─── Text block

Penn
State Peace Studies Program
By
DiscoverTheNetworks.org
March 2005
· Peace Studies program that pushes an environmentalist agenda
·
Encourages students to
embrace “green” causes like “sustainability”
While the modus operandi of most Peace Studies programs is to encourage
students in the tendentious view that all conflicts are ultimately soluble
through non-violent means, the Peace and Conflict
Studies Minor program at Penn State University takes a different tack.
Viewing the college curriculum through a “green” prism, the Penn State program
is primarily concerned with environmentalist advocacy.

──────

**Task instructions**
According to the text on the Penn State Peace Studies program, what is the program primarily concerned with?

─── Given material

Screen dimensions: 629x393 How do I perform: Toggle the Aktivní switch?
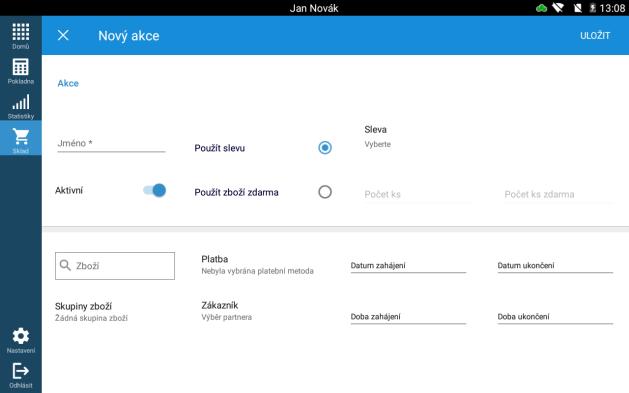tap(154, 190)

──────

**Output below**
Environmentalist advocacy.